WRITTEN TASK:
Copy the listing below word for word, leaving out the pictures.

(Stored dataset items)

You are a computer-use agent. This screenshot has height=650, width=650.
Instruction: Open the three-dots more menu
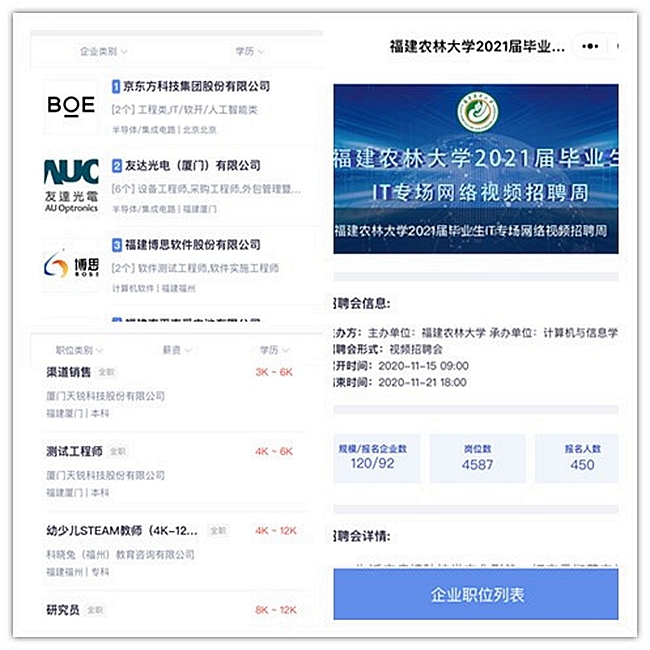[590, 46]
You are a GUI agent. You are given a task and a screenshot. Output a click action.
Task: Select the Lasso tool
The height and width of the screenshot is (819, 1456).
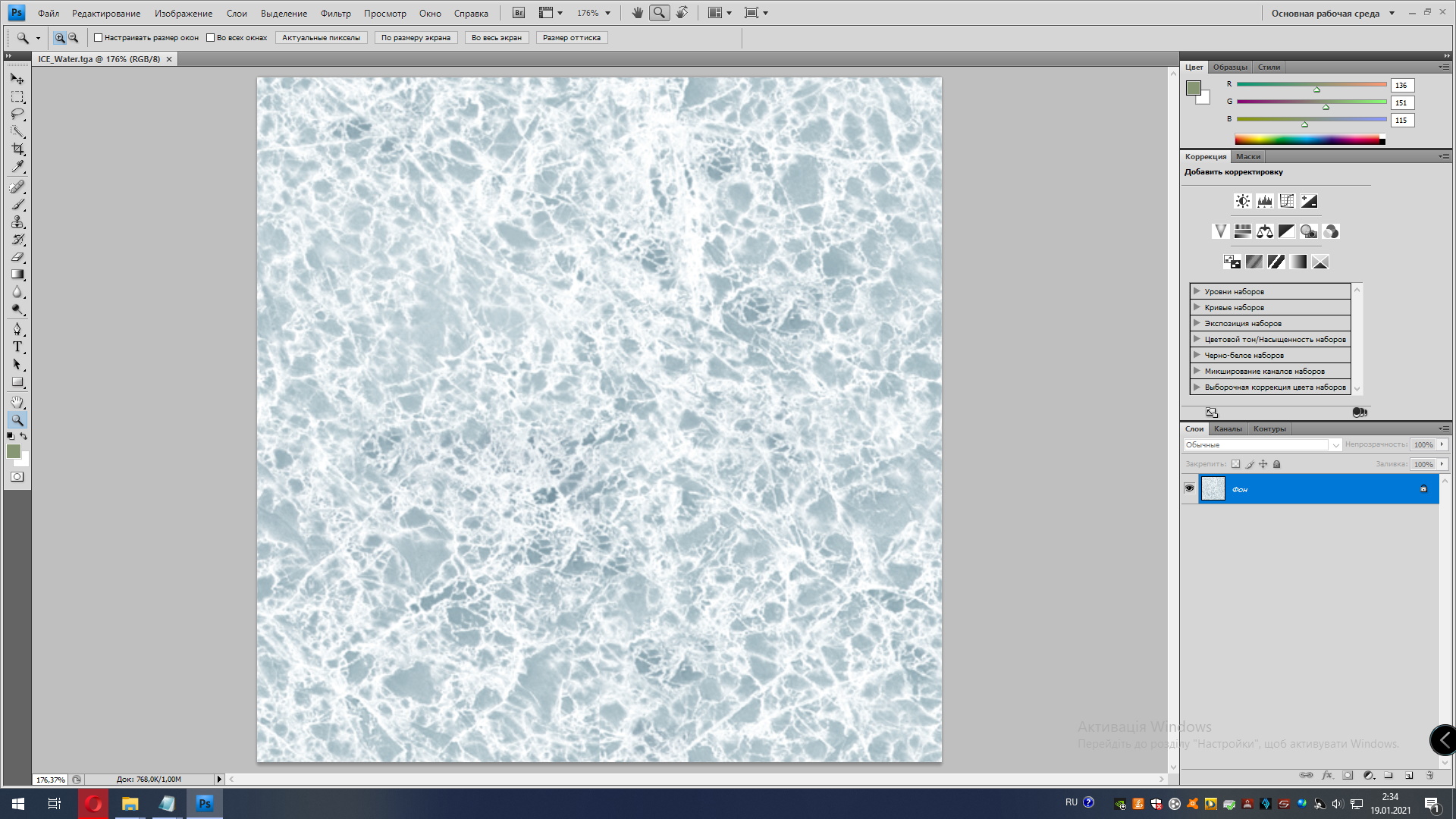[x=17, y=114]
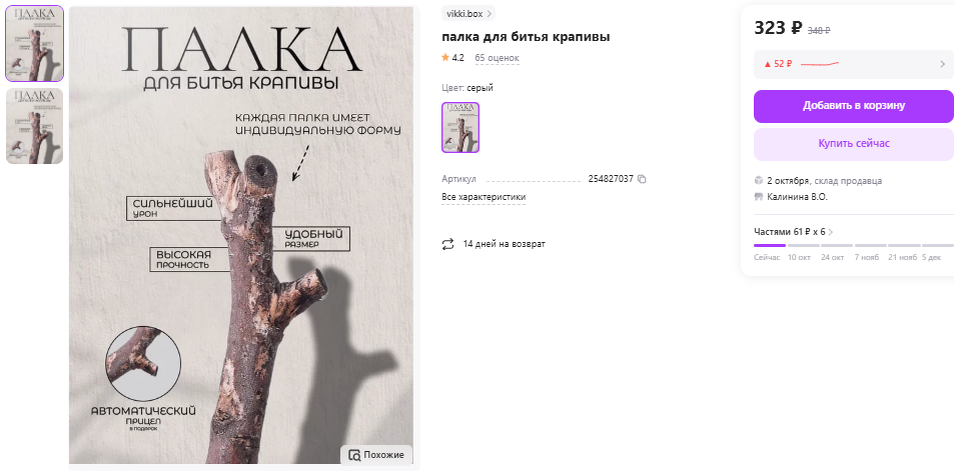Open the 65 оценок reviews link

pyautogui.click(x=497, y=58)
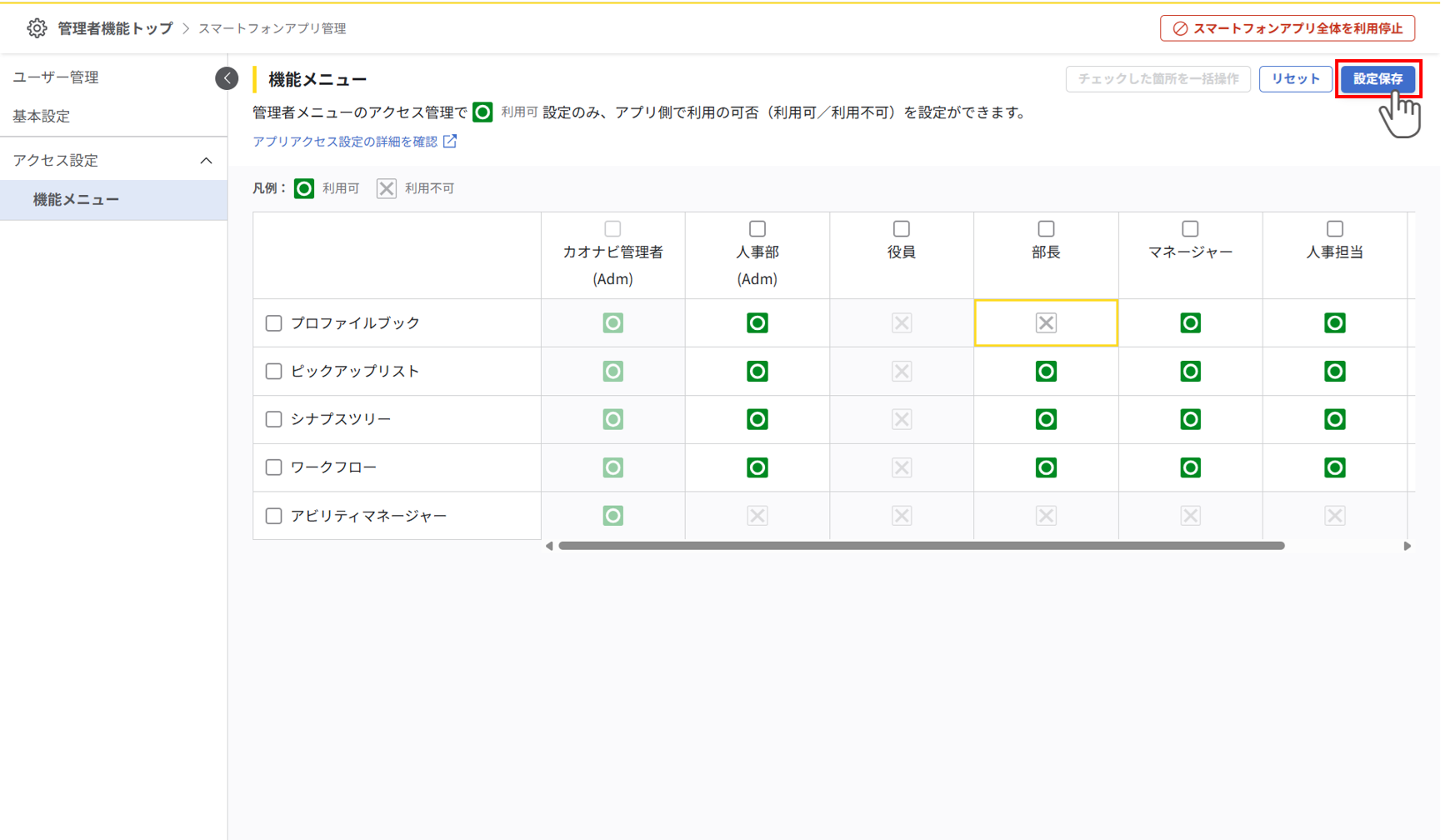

PROBLEM SOLUTION:
You are a computer-use agent. This screenshot has height=650, width=650.
Instruction: Open the three-dots more menu
[590, 46]
You are a GUI agent. You are given a task and a screenshot. Output a click action.
Task: Select the Lasso tool
The height and width of the screenshot is (819, 1456).
[x=17, y=114]
Open the 65 оценок reviews link

pyautogui.click(x=497, y=58)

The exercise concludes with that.